Charlotte Gee’s husband died in 1998. He was the owner of an IRA. Charlotte then had the IRA, with a balance of $1,010,998, transferred to her own separate IRA. Charlotte was age 51 at the time.

In 2002, Charlotte directed that a $977,887.79 distribution be made to her from her IRA. She was under age 59 ½ at the time.

APPLICABLE RULE 1: Section 72(t) imposes a 10-percent penalty tax on distributions on IRAs received by beneficiaries under the age of 59 ½.

APPLICABLE RULE 2: Section 72(t)(2)(A)(ii) provides an exception to the 10-percent penalty tax for distributions "made to a beneficiary (or to the estate of the employee) on or after the death of the employee."

THE ISSUE: Can Charlotte use APPLICABLE RULE 2 to avoid a 10% penalty tax under APPLICABLE RULE 1 for her distribution? In a recent Tax Court case, Charlotte argued that the funds from her deceased husband's IRA did not lose their character as funds from her deceased husband's IRA, even though she rolled them over to her own IRA - thus, she should be able to use the APPLICABLE RULE 2 exception.

THE RESULT: The 10-percent penalty tax (here, $97,789) will apply.
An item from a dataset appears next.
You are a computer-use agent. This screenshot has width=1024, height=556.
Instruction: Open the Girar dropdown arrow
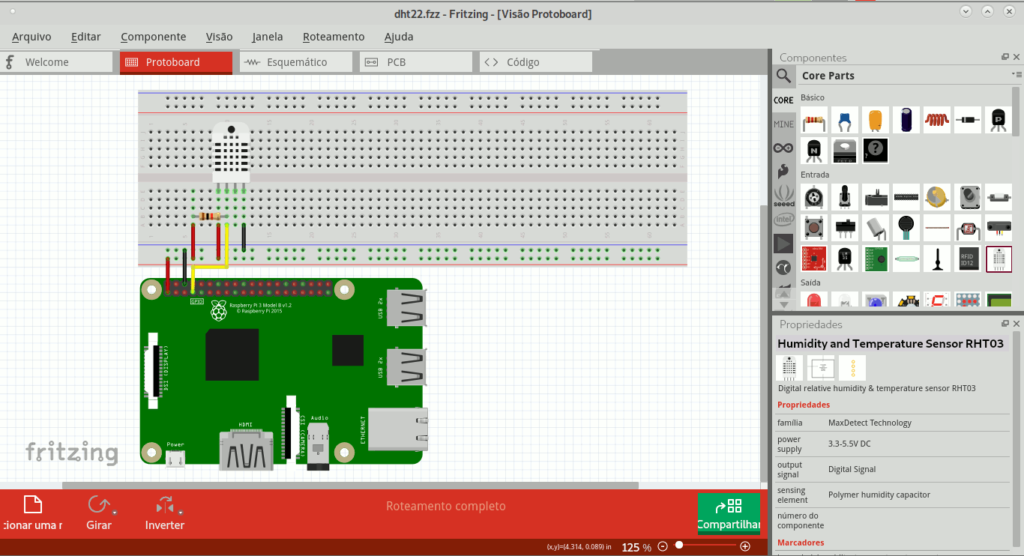[115, 513]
Once the funds were put in her IRA, they became part of her IRA and thus distributions later made to her were not distributions to a beneficiary after the death of the IRA employee.

The only good news for Charlotte in the Tax Court opinion was that the Court found reasonable cause for Charlotte’s erroneous reporting. Thus, the 20% accuracy related penalty will not apply to her.

Charlotte T. Gee, et vir. v. Commissioner, 127 T.C. No. 1 (2006).